I told Virginia that I hardly have more than three things to report. I have managed to say about three things. At any rate, to cover his work for a second: I liked his work, I thought he was funny. He actually was. He didn't pass on too many opinions about other artists, which many artists do if you get a minute alone with them, and I thought that was sort of nice. But then later on I found out that he had a lot of opinions about many artists, especially artists who work hard on canvases that had about two marks on them. He agreed with me that these guys were not very funny and I liked that he agreed with me.
My daughter said that he seemed very saintly, and I thought about "saintly." I don't know if any of you had seen much of Ray, aside from some photographs. He was very thin and he looked like, if you blew very hard, he might fall over, but he was actually pretty strong.

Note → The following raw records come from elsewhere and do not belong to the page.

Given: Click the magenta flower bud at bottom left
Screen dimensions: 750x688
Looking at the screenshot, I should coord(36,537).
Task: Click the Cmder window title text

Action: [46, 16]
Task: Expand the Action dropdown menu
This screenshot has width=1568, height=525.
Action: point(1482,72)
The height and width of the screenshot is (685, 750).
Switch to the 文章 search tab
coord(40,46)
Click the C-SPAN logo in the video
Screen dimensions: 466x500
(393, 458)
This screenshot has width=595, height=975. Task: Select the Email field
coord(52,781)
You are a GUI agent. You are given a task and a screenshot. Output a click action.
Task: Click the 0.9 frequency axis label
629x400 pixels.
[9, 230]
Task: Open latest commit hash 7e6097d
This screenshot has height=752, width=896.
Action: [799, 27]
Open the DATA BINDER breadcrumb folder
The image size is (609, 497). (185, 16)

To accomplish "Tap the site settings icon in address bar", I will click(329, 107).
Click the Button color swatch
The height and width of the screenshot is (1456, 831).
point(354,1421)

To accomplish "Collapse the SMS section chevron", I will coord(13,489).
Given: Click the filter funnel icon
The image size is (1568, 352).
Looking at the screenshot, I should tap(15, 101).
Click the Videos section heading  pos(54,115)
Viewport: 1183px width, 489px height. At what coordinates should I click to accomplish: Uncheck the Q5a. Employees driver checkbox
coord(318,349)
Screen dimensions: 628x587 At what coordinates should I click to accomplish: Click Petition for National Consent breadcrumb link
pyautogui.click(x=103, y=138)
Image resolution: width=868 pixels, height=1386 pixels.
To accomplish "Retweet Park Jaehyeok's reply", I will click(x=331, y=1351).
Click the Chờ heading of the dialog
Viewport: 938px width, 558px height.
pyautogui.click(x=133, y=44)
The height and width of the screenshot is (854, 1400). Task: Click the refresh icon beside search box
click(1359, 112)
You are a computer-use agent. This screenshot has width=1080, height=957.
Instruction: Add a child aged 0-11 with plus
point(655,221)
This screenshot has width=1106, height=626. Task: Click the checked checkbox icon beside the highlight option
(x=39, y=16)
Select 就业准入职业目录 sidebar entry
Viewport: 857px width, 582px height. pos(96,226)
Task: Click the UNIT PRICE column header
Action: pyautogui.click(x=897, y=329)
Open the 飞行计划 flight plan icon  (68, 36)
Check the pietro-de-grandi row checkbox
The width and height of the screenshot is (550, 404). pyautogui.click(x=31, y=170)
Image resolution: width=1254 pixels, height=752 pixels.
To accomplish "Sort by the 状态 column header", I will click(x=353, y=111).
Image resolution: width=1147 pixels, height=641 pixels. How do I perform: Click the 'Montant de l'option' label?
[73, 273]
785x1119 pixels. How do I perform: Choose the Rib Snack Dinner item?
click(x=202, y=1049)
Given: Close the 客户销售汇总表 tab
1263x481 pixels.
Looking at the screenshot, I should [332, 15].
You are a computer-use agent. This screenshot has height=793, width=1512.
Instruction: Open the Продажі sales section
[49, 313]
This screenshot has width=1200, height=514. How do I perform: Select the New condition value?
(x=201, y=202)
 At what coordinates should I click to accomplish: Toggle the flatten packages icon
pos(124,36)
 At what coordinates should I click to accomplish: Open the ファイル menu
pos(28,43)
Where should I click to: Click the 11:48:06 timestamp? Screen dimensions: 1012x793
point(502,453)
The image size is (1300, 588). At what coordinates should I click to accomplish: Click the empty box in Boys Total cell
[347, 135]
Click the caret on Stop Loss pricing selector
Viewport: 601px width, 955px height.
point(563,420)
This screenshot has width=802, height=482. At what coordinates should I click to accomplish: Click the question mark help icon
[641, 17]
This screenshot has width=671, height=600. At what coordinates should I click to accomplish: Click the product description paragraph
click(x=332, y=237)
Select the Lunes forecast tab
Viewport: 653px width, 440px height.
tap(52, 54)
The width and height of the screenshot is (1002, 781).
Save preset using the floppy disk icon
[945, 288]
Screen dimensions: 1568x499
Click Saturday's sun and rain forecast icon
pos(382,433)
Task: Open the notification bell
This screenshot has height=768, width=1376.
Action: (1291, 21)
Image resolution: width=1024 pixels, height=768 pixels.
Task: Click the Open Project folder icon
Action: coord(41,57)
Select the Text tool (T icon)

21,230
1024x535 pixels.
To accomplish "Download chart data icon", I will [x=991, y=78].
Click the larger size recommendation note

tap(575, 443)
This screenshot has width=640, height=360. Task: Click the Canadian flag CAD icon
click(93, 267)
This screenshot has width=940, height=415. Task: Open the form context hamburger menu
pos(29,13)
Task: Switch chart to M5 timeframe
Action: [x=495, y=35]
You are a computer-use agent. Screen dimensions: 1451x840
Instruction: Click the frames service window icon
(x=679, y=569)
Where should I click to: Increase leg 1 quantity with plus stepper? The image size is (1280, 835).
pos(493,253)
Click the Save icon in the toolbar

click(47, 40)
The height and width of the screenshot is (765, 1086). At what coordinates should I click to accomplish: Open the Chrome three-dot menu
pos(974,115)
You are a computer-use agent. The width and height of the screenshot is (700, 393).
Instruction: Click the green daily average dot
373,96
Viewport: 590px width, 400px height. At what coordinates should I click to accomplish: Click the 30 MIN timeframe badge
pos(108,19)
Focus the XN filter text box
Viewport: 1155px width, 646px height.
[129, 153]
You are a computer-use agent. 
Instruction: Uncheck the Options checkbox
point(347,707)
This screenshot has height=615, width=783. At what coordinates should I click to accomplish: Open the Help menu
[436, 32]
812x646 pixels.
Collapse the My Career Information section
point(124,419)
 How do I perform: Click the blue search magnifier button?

He lived on Gin Lane, along the water, in Southampton, and I lived on Little Plains Road, a mile away. He was in good shape. He used to run, but I don't think he arrived at his weight because he ran; he was just always thin. And my daughter thought he looked like a saint. I used to watch him running along the road. I at that time only walked, so I always had the feeling that he had a slightly superior activity. I mean, if you do any exercising, there's a certain place that running holds.
Once, at a party he gave me an idea. Some artists influence the shapes you're going to choose, or subjects you're going to follow, or ways you're going to paint. There are other artists whose way in the art field seems more attractive to imitate and he was one of those people for me.
What Roy accomplished as an artist I think has been gone into. One of the things I liked about his work was that it changed often. It was a great relief to meet someone who didn't hang on, as if it was the only thing he could do, as one found with many of the abstract painters, or the simplists—I forget the name of the group of artists who don't do much. At any rate, he seemed to change, and while those cartoons seemed to be what the subject was, you found out later that because of his interest in the dots that created it, he actually moved on to using the dots as subject matter. I liked him very much.
He was surprising about gifts he brought. He would come to a party and bring two pounds of peanuts. Maybe all of you are used to people who bring two pounds of peanuts. So, he had that in his soul.
That's my experience with Roy. I could go on and on. One little thing—I'm not sure you could know it just by looking at the work, but he did work all the time. He was one of those boring artists who really can hardly think of anything to do but their art. So I'll end on that note.
Read at the Academy Dinner Meeting on November 10, 1999.